Paul McGinley hopes Tiger Woods can avoid ending his career as a “ceremonial golfer” following his withdrawal from the US PGA Championship.
Woods made the halfway cut with a shot to spare at Southern Hills, but struggled to a nine-over-par 79 in the third round, his worst score ever in the event by two shots.
That left the 46-year-old tied for last among the 79 players to make the cut and tournament officials later announced that Woods had withdrawn from a major championship for the first time in his professional career.
Former Ryder Cup captain McGinley, now an analyst for the Golf Channel, said: “All we can do is wish him well.

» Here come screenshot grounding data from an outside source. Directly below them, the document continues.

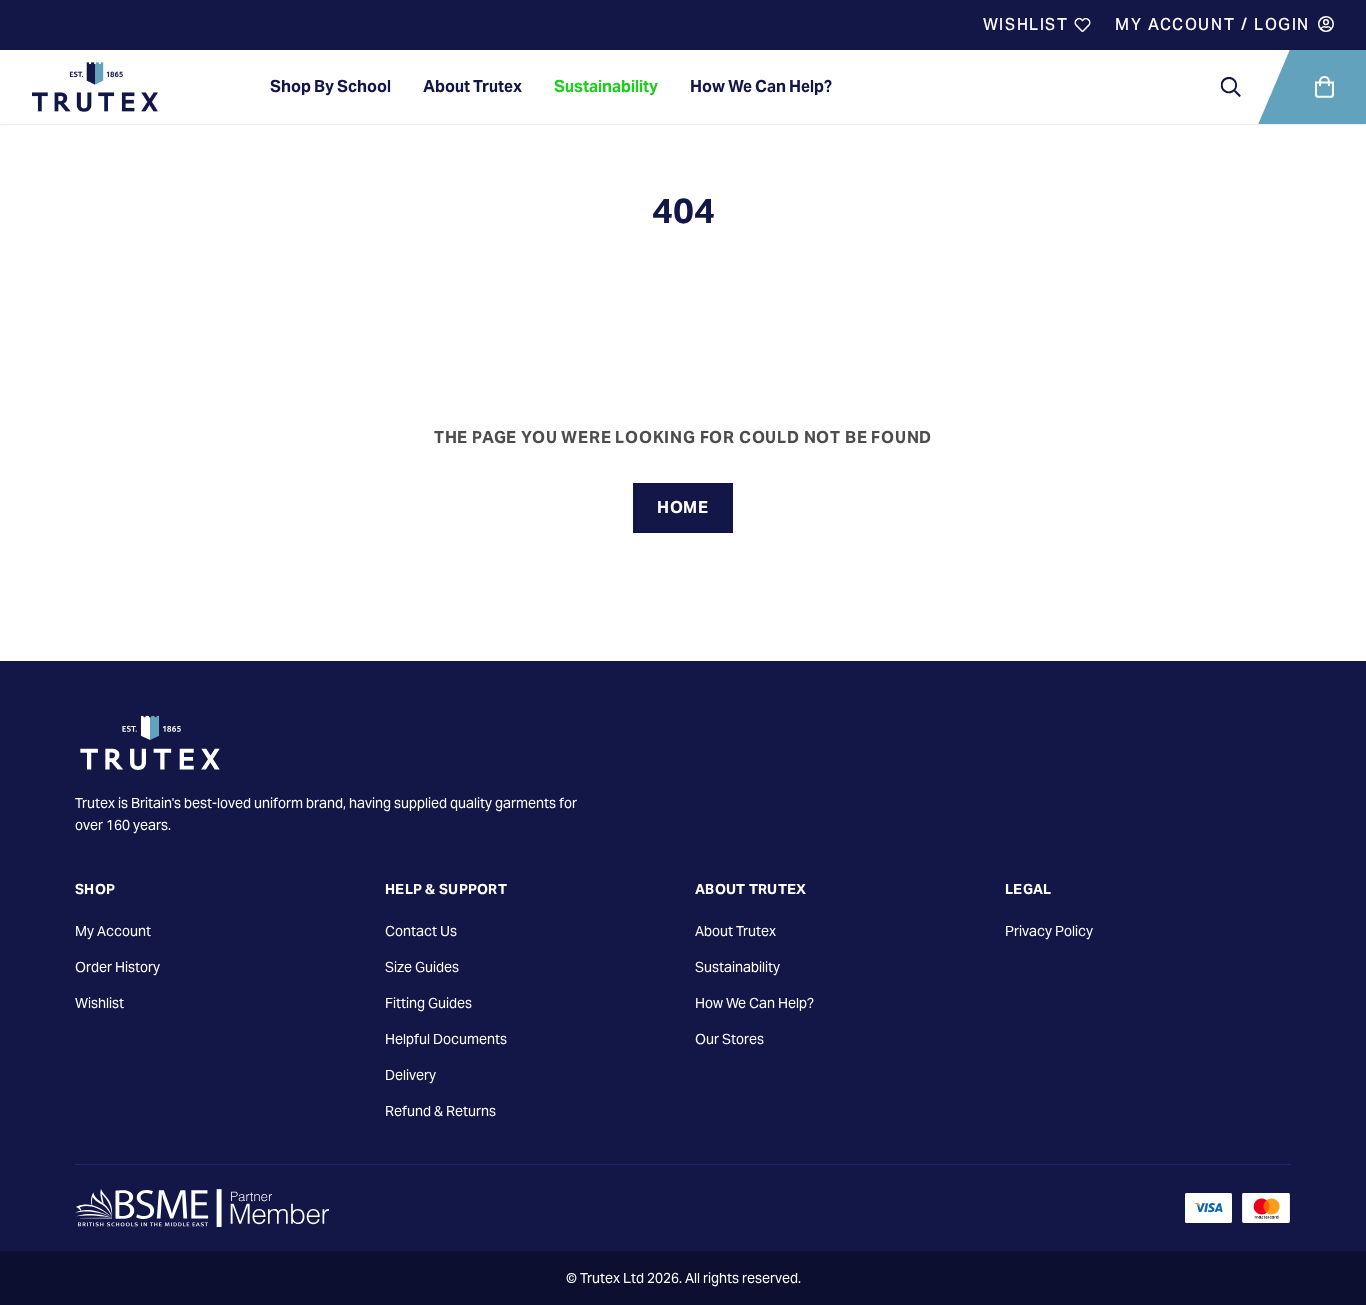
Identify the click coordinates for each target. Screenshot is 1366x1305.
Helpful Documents (446, 1039)
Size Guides (422, 967)
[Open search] (1231, 87)
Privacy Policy (1049, 931)
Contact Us (421, 931)
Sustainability (606, 86)
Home (683, 507)
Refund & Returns (440, 1111)
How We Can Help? (761, 86)
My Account (113, 931)
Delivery (410, 1075)
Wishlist (1028, 24)
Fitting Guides (428, 1003)
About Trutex (472, 86)
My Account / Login (1212, 24)
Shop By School (330, 86)
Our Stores (729, 1039)
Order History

“We’d love to see him back, we want to see him back. He’s such a proud player that he doesn’t want to come back and just be a ceremonial golfer.
“We don’t want to see that either. I went through that with Seve Ballesteros, watching him on the European Tour being a ceremonial golfer to some extent his last four or five years and it wasn’t very nice to experience.

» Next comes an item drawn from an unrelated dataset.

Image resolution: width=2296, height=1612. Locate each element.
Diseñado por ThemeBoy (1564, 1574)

“We don’t want to see that with Tiger Woods and hopefully there’s some more to come and better rehab to come, and also golf courses that are going to be kinder to him.”
Woods had clearly been in pain from the right leg which was injured so severely in a car accident in February last year that he feared it might have to be amputated.

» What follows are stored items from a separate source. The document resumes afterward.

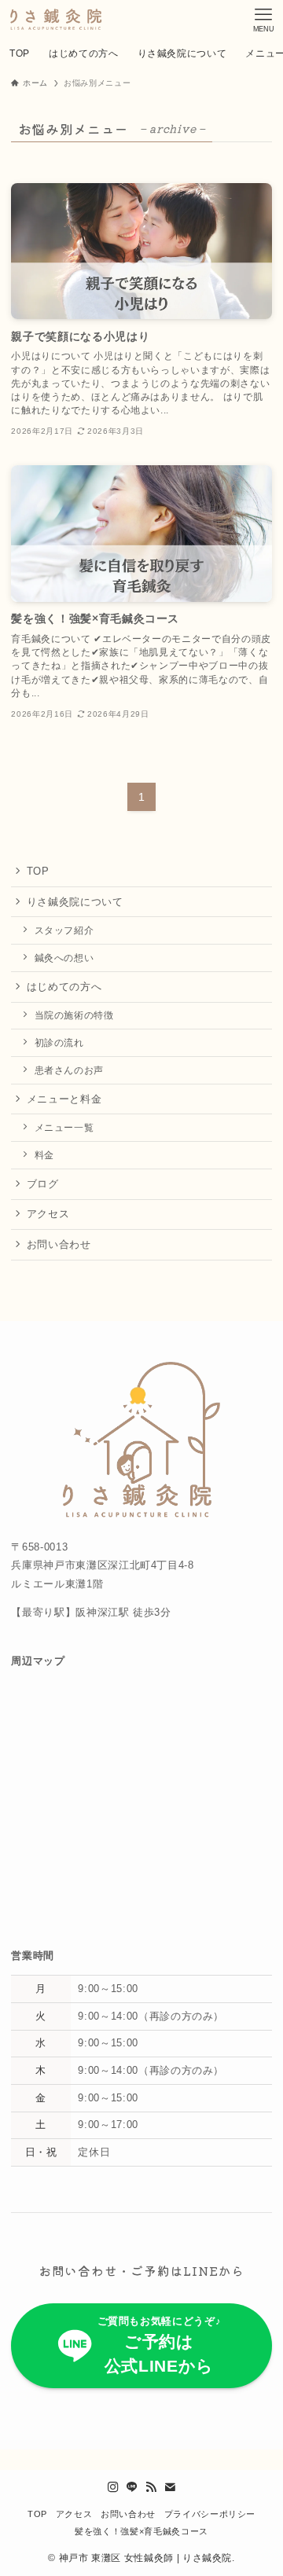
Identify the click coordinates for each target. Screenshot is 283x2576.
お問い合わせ (59, 1244)
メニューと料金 (64, 1099)
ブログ (43, 1184)
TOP (38, 871)
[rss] (151, 2487)
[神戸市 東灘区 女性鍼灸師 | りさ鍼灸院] (54, 19)
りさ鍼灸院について (75, 902)
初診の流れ (59, 1042)
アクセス (48, 1214)
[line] (132, 2487)
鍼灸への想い (64, 957)
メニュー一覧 (64, 1127)
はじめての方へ (64, 987)
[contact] (170, 2487)
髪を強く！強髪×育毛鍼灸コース (141, 2531)
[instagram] (113, 2487)
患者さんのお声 (70, 1070)
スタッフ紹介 (64, 930)
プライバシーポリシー (209, 2514)
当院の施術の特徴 (74, 1015)
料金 (44, 1155)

He remarkably returned to action 10 months later and finished second with son Charlie in the PNC Championship, before making his top-level return in last month’s Masters.
Woods carded an opening 71 at Augusta National and made the cut before fading badly over the weekend with consecutive rounds of 78.
In his pre-tournament press conference at Southern Hills, Woods likened playing in the Masters to climbing Everest and said “it’s only going to get flatter and better.”
However, when asked how close he is now to the peak level of fitness he will be able to achieve, Woods added: “That’s a great question. I don’t know.
“There’s a lot of hardware in there (the right leg) and there’s going to be
limitations to what I’m going to be able to do, but I’m going to get stronger.
“I don’t know (by) how much that is or how much range of motion I’ll ever get back. But sure is a hell of a lot better than it was 12 months ago.”
Speaking after his first round of 74, Woods was asked how the injury affects his swing.
“I just can’t load it,” he said. “Loading hurts, pressing off it hurts, and walking hurts, and twisting hurts. It’s just golf. If I don’t do that, then I’m all right.”
Whether Woods competes in next month’s US Open at Brookline remains to be seen, but he has previously stated his intention to play the 150th Open Championship at St Andrews in July.